Targeted extraction reduces noise in the data passed to Clawdbot and speeds up processing.
Infinite Scroll Harvester
Many modern sites use infinite scroll instead of pagination. fast-browser-use includes a dedicated harvester for these patterns:
Scrape all posts from this infinite-scroll feed: https://example.com/feed
The harvester:
- Scrolls to the bottom of the visible content
- Waits for new content to load
- Extracts and stores the new items
- Repeats until no new items appear or a target count is reached
Harvest the first 500 items from this infinite scroll page, stopping after 500
Usage Examples
Basic Web Scraping
Scrape all product names and prices from https://shop.example.com/sale
Authenticated Scraping
Use my Chrome cookies to log into my account and scrape my order history from example.com
Screenshot Capture
Take a screenshot of https://example.com/dashboard and describe what you see
Form Automation
Fill out and submit the contact form at https://example.com/contact with my details
Multi-Page Crawl
Crawl the documentation at https://docs.example.com and extract all code examples
Practical Tips
- Start with human emulation for sites with bot detection — the overhead is minimal (~10–20% slower) but the success rate is dramatically higher on protected sites
- Use deep freeze for authenticated dashboards — snapshot pages that require login, then analyze offline without maintaining the browser session
- Set explicit stop conditions for infinite scroll — always specify a max item count or time limit to prevent runaway harvesting
- Cookie heist requires matching browser — extract cookies from Chrome for Chrome automation; cross-browser cookie transfer doesn't work
- CDP requires Chrome/Chromium — fast-browser-use works with Chrome or Chromium; Firefox is not supported via CDP
Considerations
- macOS and Linux — Windows support via Cargo install; Homebrew is macOS-only
- Chrome/Chromium required — the skill needs a Chrome or Chromium installation to attach to
- Bot detection is arms-race — human emulation helps but doesn't defeat all detection; sophisticated sites with CAPTCHA, behavioral analysis, or device fingerprinting may still block automation
- Memory usage — keeping multiple browser contexts open simultaneously is memory-intensive; for large-scale scraping, manage context lifecycle carefully
- Legal/ToS compliance — web scraping may violate site terms of service; always verify you're authorized to scrape before automating
Comparison With Other Browser Automation Approaches
| Tool | Language | Speed | Human emulation | Snapshots |
|---|---|---|---|---|
| fast-browser-use | Rust | Fastest | Yes | Deep freeze |
| Playwright (Node) | JavaScript | Fast | Plugin needed | No |
| Playwright (Python) | Python | Medium | Plugin needed | No |
| Selenium | Python | Slow | Plugin needed | No |
| browser-use (Python) | Python | Medium | Yes | No |
The Bigger Picture
fast-browser-use represents the performance frontier of AI-driven browser automation.
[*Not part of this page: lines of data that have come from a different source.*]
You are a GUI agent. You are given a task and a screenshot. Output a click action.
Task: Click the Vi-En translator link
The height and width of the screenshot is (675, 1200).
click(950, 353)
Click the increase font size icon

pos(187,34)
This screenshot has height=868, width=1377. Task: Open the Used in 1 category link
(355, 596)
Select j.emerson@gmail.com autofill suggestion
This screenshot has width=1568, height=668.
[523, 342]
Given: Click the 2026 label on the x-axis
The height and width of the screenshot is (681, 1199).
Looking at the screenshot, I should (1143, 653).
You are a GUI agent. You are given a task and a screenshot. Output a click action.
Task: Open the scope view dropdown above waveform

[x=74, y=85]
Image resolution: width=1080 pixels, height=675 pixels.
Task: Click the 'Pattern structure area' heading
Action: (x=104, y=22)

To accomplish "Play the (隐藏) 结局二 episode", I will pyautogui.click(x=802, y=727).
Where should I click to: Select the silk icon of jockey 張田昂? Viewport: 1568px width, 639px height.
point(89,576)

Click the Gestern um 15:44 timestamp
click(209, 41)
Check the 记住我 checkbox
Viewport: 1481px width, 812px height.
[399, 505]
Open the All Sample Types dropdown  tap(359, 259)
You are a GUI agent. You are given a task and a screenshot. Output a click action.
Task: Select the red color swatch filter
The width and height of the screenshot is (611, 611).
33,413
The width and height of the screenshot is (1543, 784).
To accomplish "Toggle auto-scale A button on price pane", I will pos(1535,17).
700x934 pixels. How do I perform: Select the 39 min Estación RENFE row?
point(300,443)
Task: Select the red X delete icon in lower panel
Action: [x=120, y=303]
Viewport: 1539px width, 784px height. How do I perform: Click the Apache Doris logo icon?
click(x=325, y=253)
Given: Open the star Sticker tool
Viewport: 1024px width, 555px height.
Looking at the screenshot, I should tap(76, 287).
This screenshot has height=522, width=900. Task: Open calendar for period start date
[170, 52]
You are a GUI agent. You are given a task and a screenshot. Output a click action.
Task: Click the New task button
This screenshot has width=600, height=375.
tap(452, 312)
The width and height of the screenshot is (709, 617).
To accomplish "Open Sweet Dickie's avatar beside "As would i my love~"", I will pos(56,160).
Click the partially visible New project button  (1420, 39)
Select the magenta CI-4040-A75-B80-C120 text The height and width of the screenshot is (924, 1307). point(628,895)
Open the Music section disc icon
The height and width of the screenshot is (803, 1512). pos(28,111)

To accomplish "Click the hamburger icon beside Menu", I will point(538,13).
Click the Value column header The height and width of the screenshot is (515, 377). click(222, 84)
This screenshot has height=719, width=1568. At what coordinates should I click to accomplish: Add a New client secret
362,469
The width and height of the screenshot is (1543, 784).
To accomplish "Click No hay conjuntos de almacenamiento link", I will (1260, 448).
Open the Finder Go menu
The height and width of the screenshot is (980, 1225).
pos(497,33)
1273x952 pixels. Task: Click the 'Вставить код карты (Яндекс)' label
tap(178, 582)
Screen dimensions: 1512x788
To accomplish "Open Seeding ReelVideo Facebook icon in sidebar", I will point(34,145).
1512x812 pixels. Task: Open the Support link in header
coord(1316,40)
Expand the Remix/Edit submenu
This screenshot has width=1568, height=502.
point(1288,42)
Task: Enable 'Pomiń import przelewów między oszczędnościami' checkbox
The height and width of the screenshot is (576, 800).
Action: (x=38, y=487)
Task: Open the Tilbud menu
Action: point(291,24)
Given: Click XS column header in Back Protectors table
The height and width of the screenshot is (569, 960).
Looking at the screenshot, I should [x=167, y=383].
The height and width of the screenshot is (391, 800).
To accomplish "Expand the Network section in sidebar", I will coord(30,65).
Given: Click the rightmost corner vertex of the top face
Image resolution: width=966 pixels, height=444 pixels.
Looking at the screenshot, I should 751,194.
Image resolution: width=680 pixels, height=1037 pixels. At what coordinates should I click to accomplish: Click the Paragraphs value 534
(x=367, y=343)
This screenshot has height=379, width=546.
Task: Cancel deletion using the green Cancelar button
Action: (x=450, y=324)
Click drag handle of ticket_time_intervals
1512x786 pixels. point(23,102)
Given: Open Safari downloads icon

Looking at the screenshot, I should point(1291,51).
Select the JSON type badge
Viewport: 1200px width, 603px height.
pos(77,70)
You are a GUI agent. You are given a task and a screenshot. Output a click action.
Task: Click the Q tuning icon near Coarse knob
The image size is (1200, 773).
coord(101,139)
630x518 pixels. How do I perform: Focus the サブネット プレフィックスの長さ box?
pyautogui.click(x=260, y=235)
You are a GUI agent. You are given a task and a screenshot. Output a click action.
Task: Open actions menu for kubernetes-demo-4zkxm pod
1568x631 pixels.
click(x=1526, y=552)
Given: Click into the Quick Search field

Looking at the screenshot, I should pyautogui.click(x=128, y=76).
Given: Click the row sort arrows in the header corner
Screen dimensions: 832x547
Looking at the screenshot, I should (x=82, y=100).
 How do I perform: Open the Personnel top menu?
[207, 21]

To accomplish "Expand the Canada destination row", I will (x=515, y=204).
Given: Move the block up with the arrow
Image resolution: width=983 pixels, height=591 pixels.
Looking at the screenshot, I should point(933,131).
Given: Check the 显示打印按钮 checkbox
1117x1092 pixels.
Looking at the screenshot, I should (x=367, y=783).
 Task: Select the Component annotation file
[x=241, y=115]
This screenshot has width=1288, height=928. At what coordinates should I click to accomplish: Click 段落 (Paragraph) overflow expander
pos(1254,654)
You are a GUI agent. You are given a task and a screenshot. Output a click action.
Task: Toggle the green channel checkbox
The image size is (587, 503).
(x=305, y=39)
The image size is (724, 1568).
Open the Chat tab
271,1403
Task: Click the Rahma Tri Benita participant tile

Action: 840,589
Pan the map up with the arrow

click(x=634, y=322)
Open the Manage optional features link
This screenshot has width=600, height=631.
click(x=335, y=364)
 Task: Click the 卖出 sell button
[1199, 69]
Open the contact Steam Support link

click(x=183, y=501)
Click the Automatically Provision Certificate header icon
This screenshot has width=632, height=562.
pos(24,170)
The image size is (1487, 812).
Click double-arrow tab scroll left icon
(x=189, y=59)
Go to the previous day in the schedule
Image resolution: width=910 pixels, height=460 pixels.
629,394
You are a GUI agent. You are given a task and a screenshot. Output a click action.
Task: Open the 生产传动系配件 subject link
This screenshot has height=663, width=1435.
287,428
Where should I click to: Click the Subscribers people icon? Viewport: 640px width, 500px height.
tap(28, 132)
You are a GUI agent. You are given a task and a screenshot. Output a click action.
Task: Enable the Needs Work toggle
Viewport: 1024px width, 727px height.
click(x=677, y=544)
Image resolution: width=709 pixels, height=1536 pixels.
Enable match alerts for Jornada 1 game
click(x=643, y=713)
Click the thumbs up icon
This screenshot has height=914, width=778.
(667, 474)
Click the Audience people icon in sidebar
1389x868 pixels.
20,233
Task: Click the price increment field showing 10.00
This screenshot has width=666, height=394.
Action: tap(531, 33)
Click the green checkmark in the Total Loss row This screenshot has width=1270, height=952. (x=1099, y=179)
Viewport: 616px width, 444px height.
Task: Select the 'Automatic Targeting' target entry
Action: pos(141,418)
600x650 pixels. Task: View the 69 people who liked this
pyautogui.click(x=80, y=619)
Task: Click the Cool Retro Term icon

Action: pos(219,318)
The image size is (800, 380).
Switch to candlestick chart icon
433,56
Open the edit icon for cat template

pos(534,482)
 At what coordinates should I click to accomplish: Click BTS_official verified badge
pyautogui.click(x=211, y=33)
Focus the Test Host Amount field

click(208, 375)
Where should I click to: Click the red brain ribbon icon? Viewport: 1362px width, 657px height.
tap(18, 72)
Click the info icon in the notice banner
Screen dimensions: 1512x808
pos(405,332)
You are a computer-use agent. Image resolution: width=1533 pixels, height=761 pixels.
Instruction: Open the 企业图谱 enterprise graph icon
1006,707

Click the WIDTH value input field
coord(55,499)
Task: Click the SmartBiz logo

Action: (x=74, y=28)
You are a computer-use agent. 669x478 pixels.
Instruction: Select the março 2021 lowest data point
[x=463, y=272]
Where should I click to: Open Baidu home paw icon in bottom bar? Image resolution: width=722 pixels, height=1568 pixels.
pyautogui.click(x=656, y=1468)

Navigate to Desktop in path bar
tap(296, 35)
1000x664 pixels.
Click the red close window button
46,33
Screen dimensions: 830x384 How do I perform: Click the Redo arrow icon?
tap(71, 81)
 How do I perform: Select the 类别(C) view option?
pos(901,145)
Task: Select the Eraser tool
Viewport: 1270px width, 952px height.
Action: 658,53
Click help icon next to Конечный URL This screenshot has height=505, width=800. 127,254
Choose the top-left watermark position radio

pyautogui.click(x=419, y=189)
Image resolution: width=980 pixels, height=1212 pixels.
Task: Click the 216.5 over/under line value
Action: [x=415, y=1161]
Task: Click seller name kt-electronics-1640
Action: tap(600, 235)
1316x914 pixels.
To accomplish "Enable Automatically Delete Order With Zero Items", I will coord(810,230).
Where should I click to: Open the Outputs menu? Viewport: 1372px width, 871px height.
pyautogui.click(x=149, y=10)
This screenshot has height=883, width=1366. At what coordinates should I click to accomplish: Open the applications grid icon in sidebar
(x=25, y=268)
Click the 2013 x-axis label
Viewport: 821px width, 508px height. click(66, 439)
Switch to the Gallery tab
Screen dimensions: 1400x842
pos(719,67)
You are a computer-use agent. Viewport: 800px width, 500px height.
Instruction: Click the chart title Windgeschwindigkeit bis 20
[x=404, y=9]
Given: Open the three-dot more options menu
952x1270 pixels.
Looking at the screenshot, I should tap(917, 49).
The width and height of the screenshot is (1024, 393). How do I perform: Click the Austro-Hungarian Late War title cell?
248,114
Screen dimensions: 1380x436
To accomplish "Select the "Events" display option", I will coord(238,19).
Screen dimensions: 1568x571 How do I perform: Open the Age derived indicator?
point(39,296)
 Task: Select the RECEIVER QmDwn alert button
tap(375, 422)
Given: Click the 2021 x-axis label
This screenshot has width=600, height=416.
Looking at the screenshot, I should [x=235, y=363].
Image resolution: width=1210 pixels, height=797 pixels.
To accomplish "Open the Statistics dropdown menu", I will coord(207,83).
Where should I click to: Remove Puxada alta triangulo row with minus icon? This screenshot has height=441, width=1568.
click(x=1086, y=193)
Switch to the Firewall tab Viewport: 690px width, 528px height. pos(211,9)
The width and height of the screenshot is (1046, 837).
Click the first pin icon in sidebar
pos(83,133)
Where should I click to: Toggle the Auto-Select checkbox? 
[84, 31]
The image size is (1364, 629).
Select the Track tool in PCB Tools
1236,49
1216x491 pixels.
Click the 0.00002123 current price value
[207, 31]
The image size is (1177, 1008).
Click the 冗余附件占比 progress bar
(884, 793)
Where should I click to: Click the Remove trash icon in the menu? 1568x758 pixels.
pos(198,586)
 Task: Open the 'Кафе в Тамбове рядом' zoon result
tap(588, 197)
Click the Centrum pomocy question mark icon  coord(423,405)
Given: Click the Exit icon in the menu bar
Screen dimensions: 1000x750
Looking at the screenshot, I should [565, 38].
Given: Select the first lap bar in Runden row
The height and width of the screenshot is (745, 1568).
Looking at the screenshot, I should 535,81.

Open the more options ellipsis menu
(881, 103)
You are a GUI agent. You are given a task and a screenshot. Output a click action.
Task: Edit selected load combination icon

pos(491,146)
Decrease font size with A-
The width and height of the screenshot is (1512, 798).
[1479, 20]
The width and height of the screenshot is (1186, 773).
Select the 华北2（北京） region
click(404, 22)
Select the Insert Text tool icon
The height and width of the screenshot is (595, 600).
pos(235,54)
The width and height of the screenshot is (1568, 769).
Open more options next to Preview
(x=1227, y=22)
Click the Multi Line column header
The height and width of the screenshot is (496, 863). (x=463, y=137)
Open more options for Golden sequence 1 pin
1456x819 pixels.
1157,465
As AI workflows increasingly need to interact with the web — researching, monitoring, scraping, and automating — the speed of browser operations becomes a real constraint. Rust-based CDP automation solves this at the binary level, delivering speeds that make previously impractical workflows (scraping 10,000 pages, monitoring real-time dashboards, testing complex UI flows) fast enough to be useful. With 11,500+ downloads and growing, fast-browser-use is carving out its place as the browser automation backbone for performance-sensitive Clawdbot workflows.